Text provided >>
[start]

The gateways to criminal conduct in the gambling industry have been wide and varied, from those who worked in casinos to contractors who picked up garbage to companies that sell gaming equipment — not to mention investors who’ve profited from the losses of players. At least four times since Illinois legalized casino gambling, the board has uncovered wrongdoing and inappropriate associations. One catch: a contract at the Grand Victoria Casino in Elgin with a company part-owned by an organized crime associate, prompting a $3.2 million fine against the casino.

The Gaming Board’s responsibilities are vast. The board conducts background checks on thousands of casino employees and deeper background checks of designated “key persons” involved in the Illinois gambling industry. The board monitors vendors, contractors and incidents of employee discipline at each gambling location; investigates tavern and restaurant owners who apply for video poker machines; and audits revenue from hundreds of sites. That vetting takes time. But it also has kept the Illinois casino business honest.


Now the board will be tasked with a mountain of additional responsibilities. Insiders will press for quick turnaround. Lawmakers are hungry for revenue. The pressure to decide, to approve, to sign off, already is mounting.

Pritzker cannot, should not, soften the posture of the Gaming Board. The potential for scandal is too great. The cookie jar is inviting. Leave it to the experienced regulators at the Illinois Gaming Board to determine which hands get inside.

[end]

Data lines >>

[start]

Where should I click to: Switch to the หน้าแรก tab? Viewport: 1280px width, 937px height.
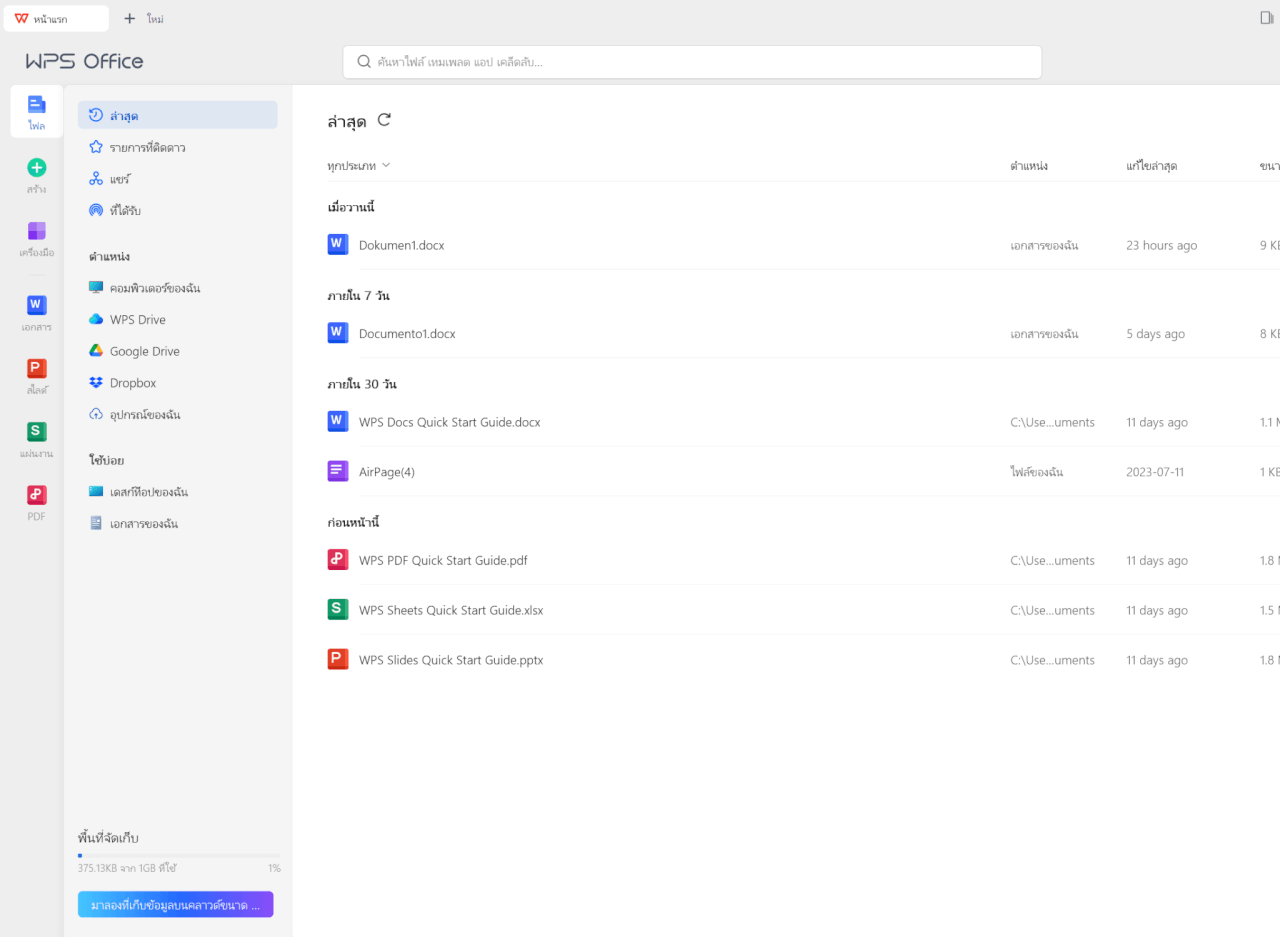56,18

[end]

Short exercise >>
Write out the Gaming Board text, everything from "Now the board" down to "hands get inside.". Rely solely on the Gaming Board text, not the data.

Result >>
Now the board will be tasked with a mountain of additional responsibilities. Insiders will press for quick turnaround. Lawmakers are hungry for revenue. The pressure to decide, to approve, to sign off, already is mounting.

Pritzker cannot, should not, soften the posture of the Gaming Board. The potential for scandal is too great. The cookie jar is inviting. Leave it to the experienced regulators at the Illinois Gaming Board to determine which hands get inside.